Records for the task

+++

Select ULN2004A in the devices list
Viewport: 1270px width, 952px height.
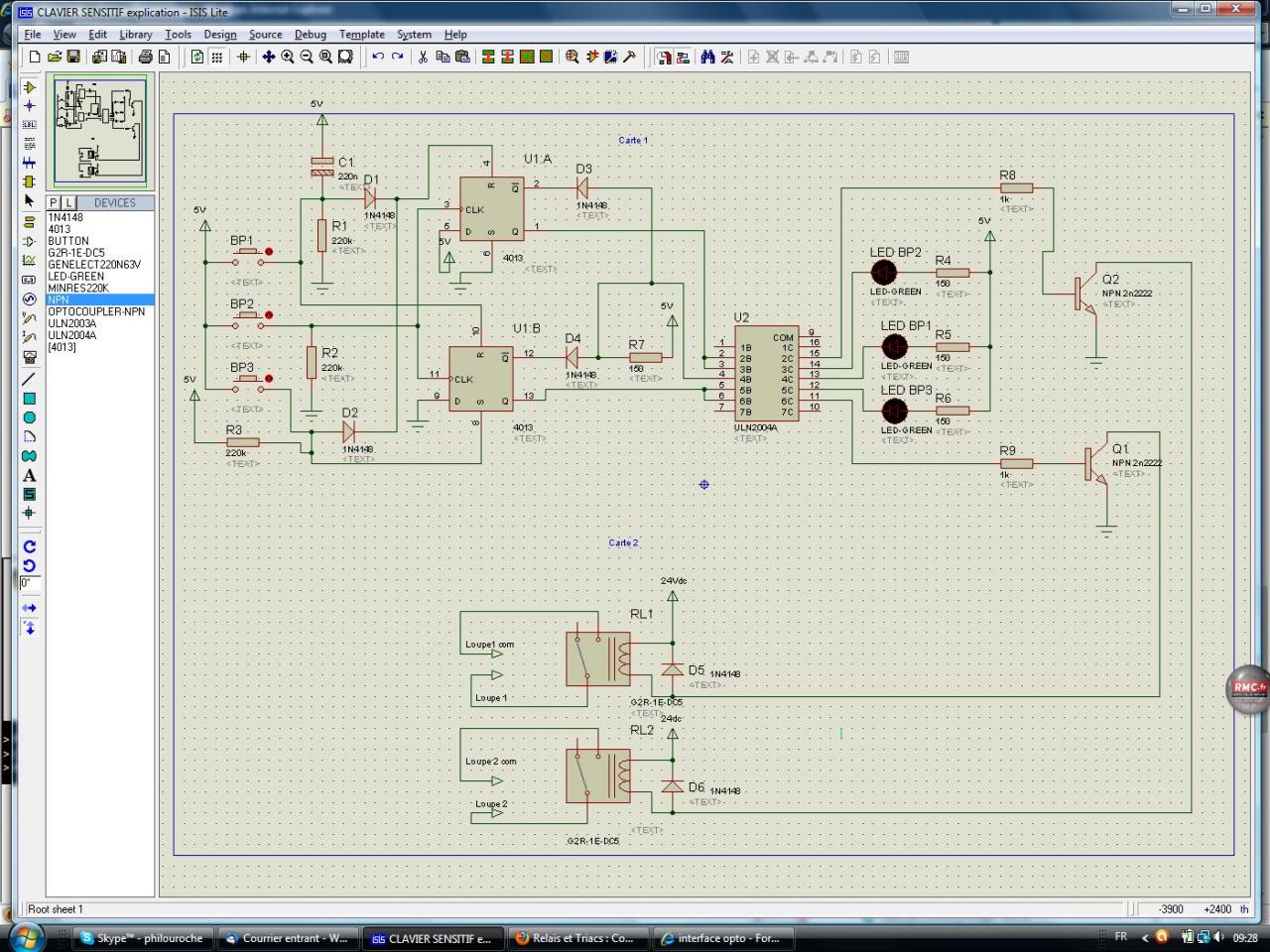click(72, 335)
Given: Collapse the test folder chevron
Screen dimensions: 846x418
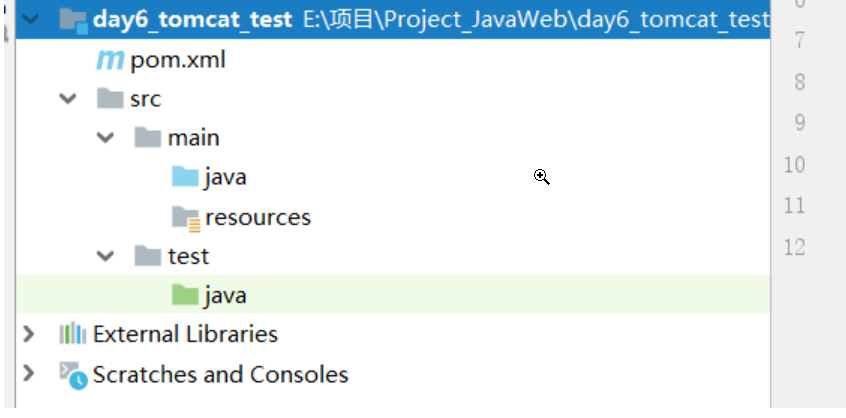Looking at the screenshot, I should (105, 256).
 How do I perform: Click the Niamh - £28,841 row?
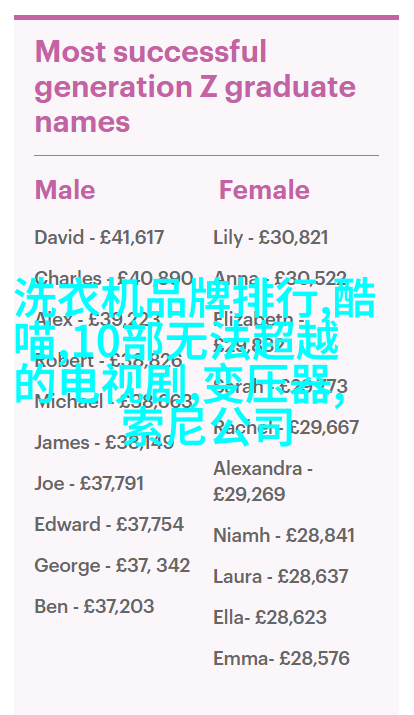point(284,535)
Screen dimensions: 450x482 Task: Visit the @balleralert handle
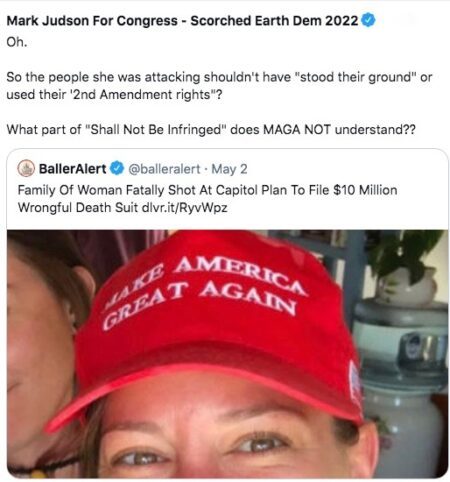click(x=164, y=169)
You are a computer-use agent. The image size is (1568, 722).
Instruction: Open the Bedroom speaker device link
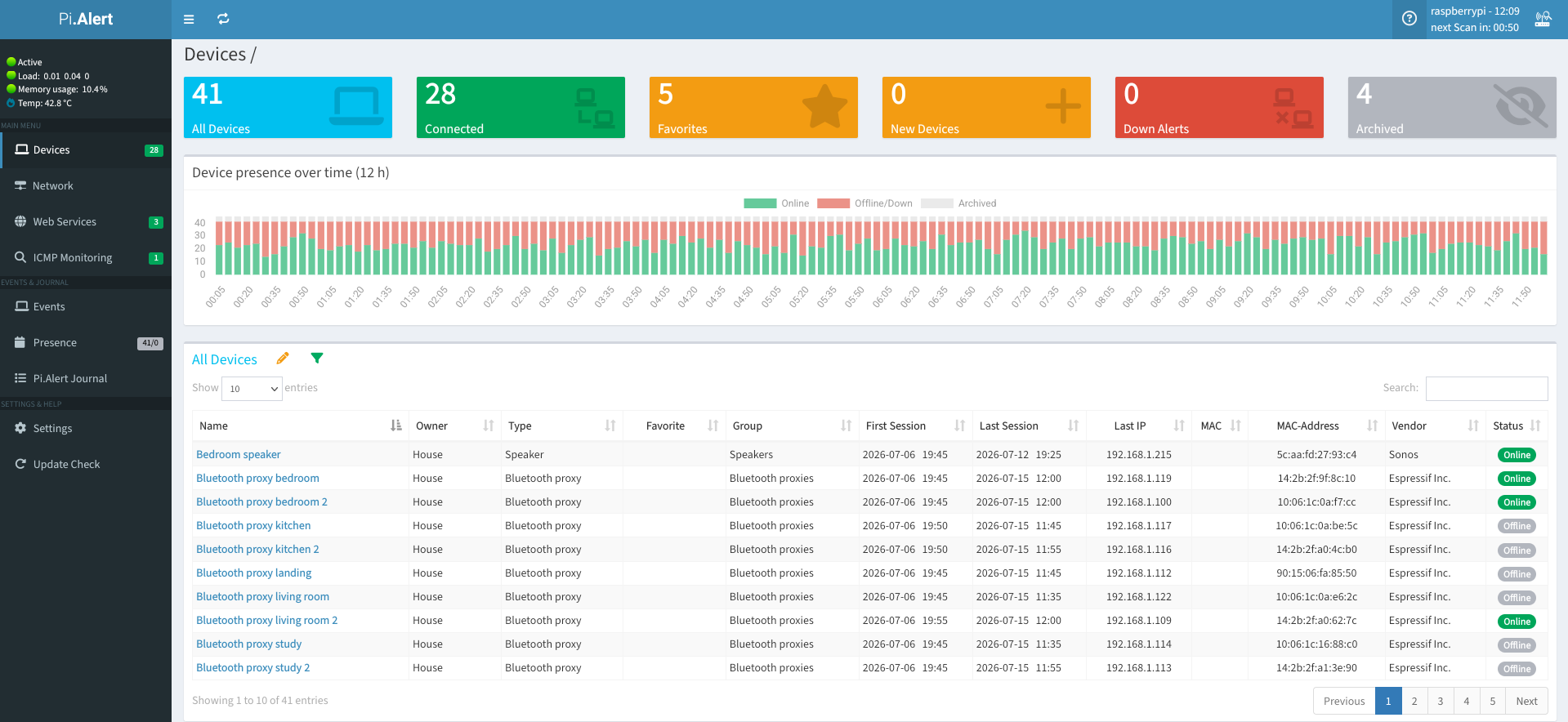click(x=239, y=454)
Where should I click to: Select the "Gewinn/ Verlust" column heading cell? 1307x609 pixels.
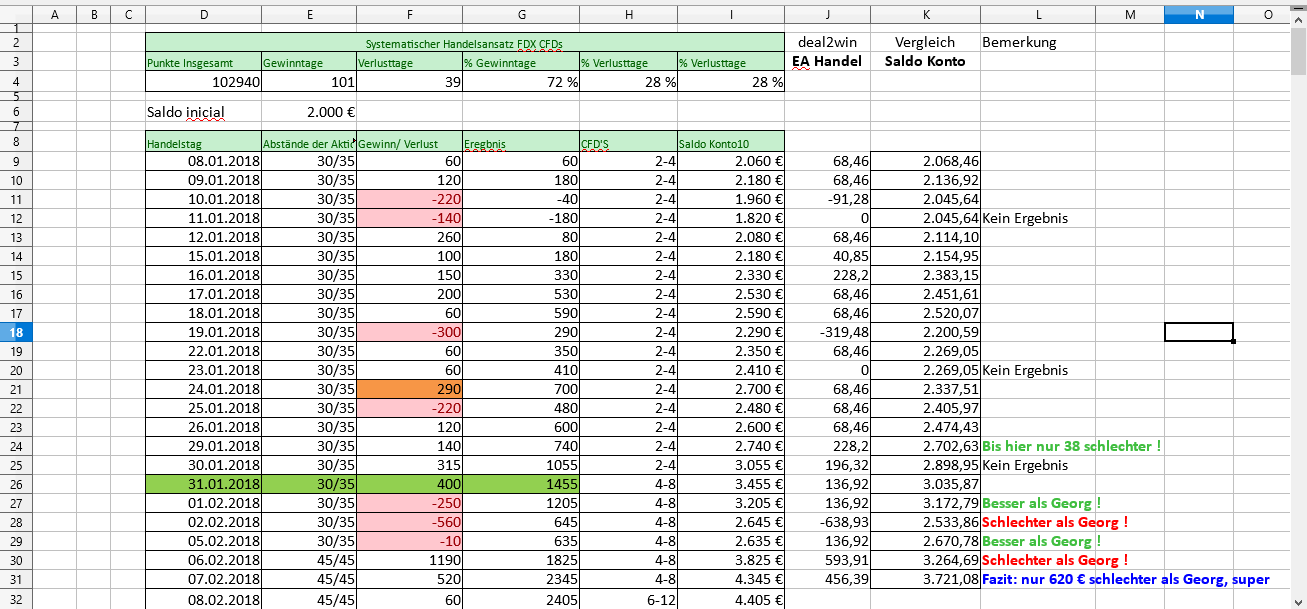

+++

About this exercise
Taking the entries above, extract every line from the one bearing "Given: Collapse the test folder chevron" through the one bearing "You are a computer-use", exactly, with no pictures.

Answer for this exercise
Given: Collapse the test folder chevron
Screen dimensions: 846x418
Looking at the screenshot, I should (105, 256).
 How do I perform: Click the Niamh - £28,841 row?
point(284,535)
Screen dimensions: 450x482 Task: Visit the @balleralert handle
click(x=164, y=169)
You are a computer-use agent. The image size is (1568, 722).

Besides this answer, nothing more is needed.